The general principles governing hydrogen isotopic fractionation are now well delineated. The primary hydrogen source of all organic compounds in the biosphere is water and, in the case of plant biomass, plant leaf water. Hydrogen incorporated into photosynthetic products during primary reduction steps is highly depleted in 2H. However, a significant proportion of these hydrogen atoms are exchanged with hydrogen atoms of water during subsequent metabolism, leading to a secondary enrichment. Hayes (2001) has reviewed fractionation of carbon and, to a lesser extent, hydrogen isotopes in organic compounds produced by a single organism, principally in relation to their enrichment or depletion relative to the total biomass of carbon or hydrogen. This work did not attempt to consider in any depth the isotopic pattern within individual compounds. However, recently an extensive overview and discussion of both intermolecular and intramolecular nonrandom 2H distributions in natural compounds was provided by Schmidt et al. (2003), who also considered their importance in the elucidation of biosynthetic pathways and their potential to assist in assigning an origin to organic compounds in plants.

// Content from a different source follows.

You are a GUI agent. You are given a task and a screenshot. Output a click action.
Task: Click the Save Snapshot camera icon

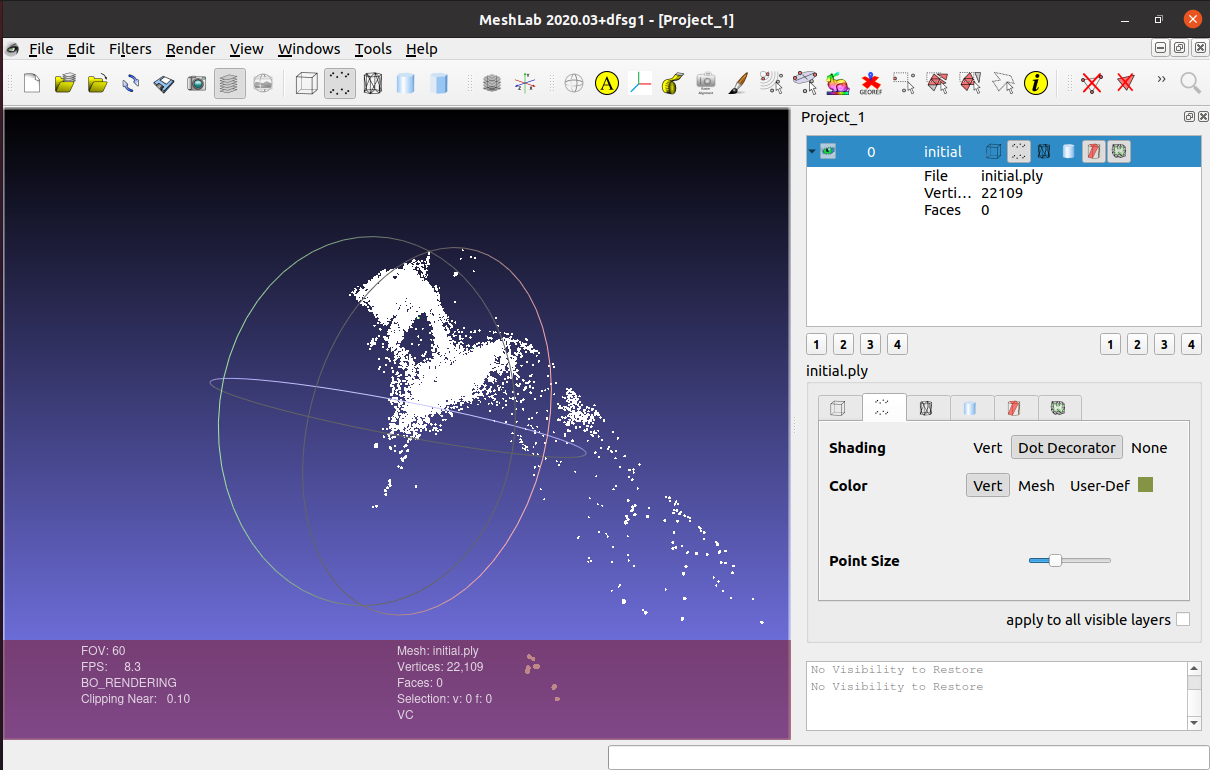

Natural archives such as ice cores, peatlands and sediments are already widely utilized in climate research, but trees appear to offer an additional very promising method for reconstructing precisely detailed annual climatic histories, not only from living but also from subfossil trees (Schiegl, 1974; Mayr et al., 2003). Indeed, by careful sampling of wood within annual growth rings it may be possible to extract climatic information at a much higher temporal resolution (Barbour et al., 2002; Loader et al., 1995). Early studies on tree rings analysed whole wood but, when Epstein et al. (1976) and Wilson & Grinsted (1977) demonstrated that the wood components lignin, cellulose and hemicellulose differed significantly in isotopic composition, investigations focused on cellulose. One of the main advantages of using cellulose is that it is measured as cellulose nitrate and entirely reflects nonexchangeable hydrogen in this plant component (Epstein et al., 1976). From that time forward, many researchers settled on nonexchangeable hydrogen in cellulose as the best proxy for source water. However, a general problem associated with the determination of the δ2H values of marker compounds for the study of climate and environmental conditions, as well as for investigation of food authenticity investigations, is the isolation of the pure compound for analysis by isotope ratio mass spectrometry (IRMS). Exploitation of components of wood as markers, in particular, has been restricted by the very labour-intensive and time-consuming preparation of samples (e.g. cellulose nitrate). Any improvements to the efficiency of sample preparation would be of immense value as these would not only allow an increase in the number of sampling points within an individual series but also permit replication of time series. Ideally, for accurate determination of the hydrogen isotope signature, the following criteria should apply to the compound or the chemical moiety within a compound:
hydrogen atoms that are nonexchangeable throughout the sample history and during sample preparation and analysis, so that the isotope signature measured reflects the pristine isotopic fractionation of the compound;
high natural abundance in samples;
simple extraction method;
rapid and straightforward sample preparation;
rapid and reliable analysis of the compound;
no isotopic fractionation during any stage of sample processing or analysis.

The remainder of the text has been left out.